Oleh: Sri Wiyono
Lagi, bom meledak di tempat peribadatan. Kali ini, tiga gereja di Kota Surabaya menjadi sasaran. Kembali ledakan yang diduga bom bunuh diri itu menelan korban jiwa. Berdasarkan gambar yang beredar, sebagian korban (maaf) tidak utuh lagi tubuhnya.
Saya membaca kabar itu pagi, saat sedang berada di balai Desa Remen, Kecamatan Jenu. Ya, pagi itu saya dam tim Pertamina Pedulu Literasi (Pertalit) memang sedang menggelar kegiatan yang menjadi bagian dari program Pertalit.
Sejak pagi kami sibuk. Dari kora ke lokasi, memakan waktu sekitar 30 menit perjalanan. Di lokasi kami prepare. Sana ini itu dan lain sebagainya. Hingga beberapa saat saya tak membuka handphone.
Setelah semua tertata, tinggal menunggu kedatangan peserta kegiatan, saya duduk sambil memulai membuka handphone. Dan, dada ini terasa sesak ketika di beberapa grup WA yang saya ikuti mengabarkan kejadian pemboman tiga gereja di Surabaya, lengkap dengan foto-fotonya. Bahkan juga videonya.
Miris dan mau menangis. Itu yang saya rasakan. Saya amati foto-foto tersebut sampai tanpa terasa mata berkaca-kaca. Air mata sudah menggelayut di ujung mata. Hampir luruh. Namun, batal saat tiba-tiba salah satu ibu-ibu peserta bertanya pada saya, kapam acara di mulai.

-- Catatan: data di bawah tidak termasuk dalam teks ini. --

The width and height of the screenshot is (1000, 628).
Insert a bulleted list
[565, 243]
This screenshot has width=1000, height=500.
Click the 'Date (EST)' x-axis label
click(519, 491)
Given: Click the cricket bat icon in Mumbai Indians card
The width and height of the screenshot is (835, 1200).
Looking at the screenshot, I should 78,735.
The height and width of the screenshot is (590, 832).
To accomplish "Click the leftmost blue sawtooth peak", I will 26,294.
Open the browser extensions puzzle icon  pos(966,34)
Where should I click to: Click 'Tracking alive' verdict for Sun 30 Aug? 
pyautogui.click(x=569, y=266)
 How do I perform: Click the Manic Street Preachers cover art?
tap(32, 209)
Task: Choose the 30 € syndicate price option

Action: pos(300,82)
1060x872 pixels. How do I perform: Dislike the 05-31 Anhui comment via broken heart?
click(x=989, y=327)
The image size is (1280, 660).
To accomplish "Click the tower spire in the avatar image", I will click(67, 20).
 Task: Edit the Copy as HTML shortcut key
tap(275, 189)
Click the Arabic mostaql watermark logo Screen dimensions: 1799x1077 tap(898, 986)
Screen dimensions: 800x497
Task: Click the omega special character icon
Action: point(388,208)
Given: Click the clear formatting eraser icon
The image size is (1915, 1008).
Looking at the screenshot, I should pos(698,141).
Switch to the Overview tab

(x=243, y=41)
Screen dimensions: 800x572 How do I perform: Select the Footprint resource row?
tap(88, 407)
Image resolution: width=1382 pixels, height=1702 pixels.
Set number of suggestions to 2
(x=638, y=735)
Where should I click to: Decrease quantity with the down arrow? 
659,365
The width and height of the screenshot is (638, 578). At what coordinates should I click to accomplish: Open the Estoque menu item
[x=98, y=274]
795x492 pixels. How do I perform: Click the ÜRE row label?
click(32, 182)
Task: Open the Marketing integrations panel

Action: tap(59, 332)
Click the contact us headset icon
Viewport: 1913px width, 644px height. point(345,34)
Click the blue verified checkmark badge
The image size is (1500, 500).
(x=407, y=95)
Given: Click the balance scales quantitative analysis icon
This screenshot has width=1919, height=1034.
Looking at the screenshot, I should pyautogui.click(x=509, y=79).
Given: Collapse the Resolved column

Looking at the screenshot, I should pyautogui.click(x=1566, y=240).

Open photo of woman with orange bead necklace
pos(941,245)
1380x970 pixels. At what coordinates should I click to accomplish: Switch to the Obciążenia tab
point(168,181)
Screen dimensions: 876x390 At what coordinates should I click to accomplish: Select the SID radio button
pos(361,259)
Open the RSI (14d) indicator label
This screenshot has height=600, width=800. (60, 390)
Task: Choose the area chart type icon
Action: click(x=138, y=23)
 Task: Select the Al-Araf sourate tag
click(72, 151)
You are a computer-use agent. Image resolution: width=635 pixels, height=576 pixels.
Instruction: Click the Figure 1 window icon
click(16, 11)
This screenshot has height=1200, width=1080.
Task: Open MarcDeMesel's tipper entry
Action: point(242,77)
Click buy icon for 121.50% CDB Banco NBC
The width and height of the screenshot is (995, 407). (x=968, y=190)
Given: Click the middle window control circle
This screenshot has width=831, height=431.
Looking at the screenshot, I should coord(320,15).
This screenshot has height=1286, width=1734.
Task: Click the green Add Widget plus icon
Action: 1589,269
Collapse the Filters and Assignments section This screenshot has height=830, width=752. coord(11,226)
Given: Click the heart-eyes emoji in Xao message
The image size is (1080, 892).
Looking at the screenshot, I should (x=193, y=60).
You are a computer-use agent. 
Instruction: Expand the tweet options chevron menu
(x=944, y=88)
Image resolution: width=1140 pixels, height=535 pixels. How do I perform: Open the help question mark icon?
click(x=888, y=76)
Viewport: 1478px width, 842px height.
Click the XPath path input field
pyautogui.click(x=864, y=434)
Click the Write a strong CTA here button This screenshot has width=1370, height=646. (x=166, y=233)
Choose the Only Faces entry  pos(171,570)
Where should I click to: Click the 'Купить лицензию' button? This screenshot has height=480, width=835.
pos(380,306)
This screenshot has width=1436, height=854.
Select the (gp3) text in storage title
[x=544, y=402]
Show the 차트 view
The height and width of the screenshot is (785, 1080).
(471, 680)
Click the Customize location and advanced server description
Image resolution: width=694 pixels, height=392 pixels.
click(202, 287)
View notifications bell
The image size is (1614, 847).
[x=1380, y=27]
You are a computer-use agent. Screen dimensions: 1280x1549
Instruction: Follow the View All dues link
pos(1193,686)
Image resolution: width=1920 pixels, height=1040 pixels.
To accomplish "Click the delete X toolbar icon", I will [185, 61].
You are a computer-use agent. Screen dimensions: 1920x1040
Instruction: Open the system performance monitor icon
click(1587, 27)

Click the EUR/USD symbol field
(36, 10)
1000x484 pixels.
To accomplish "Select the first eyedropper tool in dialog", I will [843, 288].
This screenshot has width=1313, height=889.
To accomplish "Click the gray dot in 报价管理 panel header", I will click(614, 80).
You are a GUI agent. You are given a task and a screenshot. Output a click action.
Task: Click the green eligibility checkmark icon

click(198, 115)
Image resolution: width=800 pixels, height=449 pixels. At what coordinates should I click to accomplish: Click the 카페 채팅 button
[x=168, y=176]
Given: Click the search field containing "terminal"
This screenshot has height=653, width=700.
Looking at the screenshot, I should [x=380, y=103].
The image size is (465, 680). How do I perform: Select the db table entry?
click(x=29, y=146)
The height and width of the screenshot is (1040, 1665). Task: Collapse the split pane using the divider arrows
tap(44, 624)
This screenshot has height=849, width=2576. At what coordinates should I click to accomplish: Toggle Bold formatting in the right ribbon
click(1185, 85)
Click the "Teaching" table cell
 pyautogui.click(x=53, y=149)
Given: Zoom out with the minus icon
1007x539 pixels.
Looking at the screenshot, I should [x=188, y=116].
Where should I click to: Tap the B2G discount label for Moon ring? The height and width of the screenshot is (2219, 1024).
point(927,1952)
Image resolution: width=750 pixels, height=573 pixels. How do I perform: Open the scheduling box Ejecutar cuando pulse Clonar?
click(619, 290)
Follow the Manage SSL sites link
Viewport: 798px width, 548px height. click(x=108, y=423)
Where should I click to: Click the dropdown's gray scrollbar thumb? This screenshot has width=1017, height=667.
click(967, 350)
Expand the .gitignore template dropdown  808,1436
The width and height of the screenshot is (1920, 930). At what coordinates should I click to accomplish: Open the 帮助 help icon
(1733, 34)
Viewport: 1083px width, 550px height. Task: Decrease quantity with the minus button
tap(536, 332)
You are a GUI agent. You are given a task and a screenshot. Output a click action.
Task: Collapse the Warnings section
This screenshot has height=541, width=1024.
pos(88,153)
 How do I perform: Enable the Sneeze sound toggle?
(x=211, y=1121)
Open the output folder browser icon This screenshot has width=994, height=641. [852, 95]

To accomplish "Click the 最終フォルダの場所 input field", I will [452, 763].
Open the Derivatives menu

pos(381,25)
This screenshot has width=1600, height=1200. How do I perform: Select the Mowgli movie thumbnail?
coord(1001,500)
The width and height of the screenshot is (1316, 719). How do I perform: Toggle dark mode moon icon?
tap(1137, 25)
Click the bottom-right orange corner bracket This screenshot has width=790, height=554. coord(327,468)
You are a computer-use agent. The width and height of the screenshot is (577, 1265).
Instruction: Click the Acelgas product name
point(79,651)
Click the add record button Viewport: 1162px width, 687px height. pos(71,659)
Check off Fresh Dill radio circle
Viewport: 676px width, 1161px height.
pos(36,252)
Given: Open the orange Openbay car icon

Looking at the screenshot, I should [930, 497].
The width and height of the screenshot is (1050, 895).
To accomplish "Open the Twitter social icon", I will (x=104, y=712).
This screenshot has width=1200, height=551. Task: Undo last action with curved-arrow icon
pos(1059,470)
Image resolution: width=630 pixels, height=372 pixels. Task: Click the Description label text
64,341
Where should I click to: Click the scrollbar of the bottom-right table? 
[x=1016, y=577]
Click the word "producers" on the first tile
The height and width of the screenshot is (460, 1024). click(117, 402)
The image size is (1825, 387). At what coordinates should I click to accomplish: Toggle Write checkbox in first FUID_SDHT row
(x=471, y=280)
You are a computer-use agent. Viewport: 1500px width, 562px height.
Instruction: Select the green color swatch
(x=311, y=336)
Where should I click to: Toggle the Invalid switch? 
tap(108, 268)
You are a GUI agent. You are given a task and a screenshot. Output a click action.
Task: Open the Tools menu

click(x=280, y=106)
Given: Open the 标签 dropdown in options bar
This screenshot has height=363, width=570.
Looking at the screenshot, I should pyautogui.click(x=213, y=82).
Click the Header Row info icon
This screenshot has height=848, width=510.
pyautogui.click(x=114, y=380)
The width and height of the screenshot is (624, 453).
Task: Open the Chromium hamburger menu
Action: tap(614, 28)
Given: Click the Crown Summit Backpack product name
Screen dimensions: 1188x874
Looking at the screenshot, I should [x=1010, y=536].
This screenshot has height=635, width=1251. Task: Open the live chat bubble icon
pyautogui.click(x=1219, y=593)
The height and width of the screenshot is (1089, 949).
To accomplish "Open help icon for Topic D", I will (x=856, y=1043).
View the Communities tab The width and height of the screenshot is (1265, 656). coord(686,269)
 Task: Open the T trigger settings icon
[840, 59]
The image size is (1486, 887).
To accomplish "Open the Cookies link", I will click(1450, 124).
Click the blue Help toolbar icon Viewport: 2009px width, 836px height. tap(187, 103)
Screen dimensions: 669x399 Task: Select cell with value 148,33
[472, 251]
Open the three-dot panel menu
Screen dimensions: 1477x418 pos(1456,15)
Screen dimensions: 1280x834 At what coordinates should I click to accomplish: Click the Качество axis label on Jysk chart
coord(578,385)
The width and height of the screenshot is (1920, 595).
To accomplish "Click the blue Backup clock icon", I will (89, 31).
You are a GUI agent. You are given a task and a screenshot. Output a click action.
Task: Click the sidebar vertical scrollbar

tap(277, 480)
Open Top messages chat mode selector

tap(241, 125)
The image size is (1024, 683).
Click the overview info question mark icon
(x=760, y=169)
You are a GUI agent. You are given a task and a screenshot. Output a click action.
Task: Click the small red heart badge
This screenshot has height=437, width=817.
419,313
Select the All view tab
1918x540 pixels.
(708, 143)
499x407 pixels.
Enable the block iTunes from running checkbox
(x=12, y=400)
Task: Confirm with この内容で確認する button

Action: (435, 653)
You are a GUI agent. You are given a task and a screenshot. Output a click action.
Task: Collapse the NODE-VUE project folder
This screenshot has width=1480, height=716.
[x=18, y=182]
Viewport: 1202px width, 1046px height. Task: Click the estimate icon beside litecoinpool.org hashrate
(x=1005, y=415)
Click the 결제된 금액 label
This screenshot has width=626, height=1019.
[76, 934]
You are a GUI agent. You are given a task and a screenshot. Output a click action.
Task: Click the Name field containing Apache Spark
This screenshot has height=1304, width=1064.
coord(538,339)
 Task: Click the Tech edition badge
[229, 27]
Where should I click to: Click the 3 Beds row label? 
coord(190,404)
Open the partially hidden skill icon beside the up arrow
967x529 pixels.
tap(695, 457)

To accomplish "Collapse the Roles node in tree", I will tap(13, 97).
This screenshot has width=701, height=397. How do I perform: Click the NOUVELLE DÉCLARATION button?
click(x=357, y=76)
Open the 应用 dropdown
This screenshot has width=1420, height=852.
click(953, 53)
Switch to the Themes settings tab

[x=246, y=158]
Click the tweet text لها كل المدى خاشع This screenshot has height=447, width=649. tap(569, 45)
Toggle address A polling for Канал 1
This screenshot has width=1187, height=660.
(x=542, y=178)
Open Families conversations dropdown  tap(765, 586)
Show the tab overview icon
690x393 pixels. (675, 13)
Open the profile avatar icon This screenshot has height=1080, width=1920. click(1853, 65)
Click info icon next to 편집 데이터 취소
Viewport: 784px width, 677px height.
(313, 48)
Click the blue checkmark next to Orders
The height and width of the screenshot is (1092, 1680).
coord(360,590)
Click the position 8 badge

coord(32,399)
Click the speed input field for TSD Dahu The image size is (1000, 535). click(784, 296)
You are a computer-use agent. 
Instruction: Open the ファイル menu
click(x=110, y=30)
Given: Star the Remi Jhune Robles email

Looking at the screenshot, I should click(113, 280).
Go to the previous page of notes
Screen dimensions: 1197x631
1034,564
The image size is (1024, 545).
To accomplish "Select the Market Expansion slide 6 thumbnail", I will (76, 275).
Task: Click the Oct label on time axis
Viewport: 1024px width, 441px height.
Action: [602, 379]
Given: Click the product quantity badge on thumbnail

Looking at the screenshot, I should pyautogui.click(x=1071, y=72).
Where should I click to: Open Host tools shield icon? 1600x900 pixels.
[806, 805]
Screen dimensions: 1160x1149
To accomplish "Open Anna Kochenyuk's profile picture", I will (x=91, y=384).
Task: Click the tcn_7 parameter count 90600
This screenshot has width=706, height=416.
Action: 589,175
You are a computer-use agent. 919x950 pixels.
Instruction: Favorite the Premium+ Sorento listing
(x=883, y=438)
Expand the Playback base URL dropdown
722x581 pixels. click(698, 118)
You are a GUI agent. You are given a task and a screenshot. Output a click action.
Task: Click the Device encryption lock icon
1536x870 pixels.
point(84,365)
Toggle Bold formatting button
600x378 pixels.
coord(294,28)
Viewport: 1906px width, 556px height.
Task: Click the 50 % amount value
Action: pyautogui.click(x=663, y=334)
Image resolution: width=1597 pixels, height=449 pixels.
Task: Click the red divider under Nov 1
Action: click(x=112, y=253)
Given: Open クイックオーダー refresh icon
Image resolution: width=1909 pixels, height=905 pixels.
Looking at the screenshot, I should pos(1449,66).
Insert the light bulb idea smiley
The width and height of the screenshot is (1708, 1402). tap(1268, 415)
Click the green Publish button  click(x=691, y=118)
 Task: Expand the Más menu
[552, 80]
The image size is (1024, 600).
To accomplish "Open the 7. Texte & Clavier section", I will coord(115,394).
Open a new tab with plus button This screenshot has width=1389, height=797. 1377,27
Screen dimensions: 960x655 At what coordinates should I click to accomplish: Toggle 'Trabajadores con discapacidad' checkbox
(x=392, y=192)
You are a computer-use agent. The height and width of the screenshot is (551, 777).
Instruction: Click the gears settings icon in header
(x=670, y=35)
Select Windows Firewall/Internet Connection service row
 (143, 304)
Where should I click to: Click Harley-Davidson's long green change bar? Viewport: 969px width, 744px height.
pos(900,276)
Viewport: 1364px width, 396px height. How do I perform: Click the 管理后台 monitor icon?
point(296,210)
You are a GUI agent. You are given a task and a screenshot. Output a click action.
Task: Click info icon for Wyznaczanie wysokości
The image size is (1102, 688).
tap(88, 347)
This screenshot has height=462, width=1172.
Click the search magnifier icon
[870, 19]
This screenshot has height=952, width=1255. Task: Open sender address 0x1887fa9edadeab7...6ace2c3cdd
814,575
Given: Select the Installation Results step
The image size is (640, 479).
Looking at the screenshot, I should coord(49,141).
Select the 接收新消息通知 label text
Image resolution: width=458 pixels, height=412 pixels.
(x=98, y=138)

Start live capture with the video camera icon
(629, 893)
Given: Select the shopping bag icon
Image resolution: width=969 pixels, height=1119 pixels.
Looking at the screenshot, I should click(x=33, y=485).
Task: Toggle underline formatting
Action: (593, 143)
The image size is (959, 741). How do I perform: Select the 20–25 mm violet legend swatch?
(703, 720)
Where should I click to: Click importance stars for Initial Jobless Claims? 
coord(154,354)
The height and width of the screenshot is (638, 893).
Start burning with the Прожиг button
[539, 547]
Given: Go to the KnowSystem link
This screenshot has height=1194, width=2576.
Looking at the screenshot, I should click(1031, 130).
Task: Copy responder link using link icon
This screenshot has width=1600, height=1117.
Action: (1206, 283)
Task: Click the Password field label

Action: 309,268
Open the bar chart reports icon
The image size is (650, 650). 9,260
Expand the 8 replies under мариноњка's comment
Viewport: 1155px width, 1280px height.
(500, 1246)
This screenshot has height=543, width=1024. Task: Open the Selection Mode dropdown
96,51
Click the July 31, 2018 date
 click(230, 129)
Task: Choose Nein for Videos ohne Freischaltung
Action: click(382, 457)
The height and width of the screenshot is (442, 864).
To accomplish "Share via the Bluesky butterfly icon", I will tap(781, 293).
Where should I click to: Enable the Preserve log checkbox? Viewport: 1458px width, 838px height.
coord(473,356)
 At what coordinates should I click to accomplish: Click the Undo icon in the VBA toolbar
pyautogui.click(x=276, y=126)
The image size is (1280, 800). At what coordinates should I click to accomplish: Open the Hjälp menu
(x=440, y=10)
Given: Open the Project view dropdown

Mungkin itu, ibu itu melihat mata saya yang berkaca-kaca. Air mata itu tak jadi luruh, namun hilang setelah saya seka dengan punggung telapak tangan.
Tak berapa lama kemudian disusul dengan sebaran himbauan agar tidak menyebar foto atau video korban ledakan bom. Bahkan, himbauan yang dikeluarkan Kementrian Kominfo. Lalu, himbauan-himbauan lain dalam bentuk tulsan dan lainnya.
Beberapa grup WA begitu aktifnya. Saya pun terlibat obrolan dengan seorang teman yang berada di luar pulau. Hampir semua mengaku ngeri, miris dan sejenisnya. Hingga kemudian mengutuk pelakunya atau orang-orang yang menguruh atau memanfaatkannya, jika ada.
Maka pagi itu, rasa kemanusian sebagian besar orang muncul. Mereka berempati atas kejadian itu. Tidak lagi memandang dari kelompok mana korban itu, agamanya apa, dan lain sebagainya. Sisi kemanusian selalu tak memandang status sosial , golongan, agama atau kelompook.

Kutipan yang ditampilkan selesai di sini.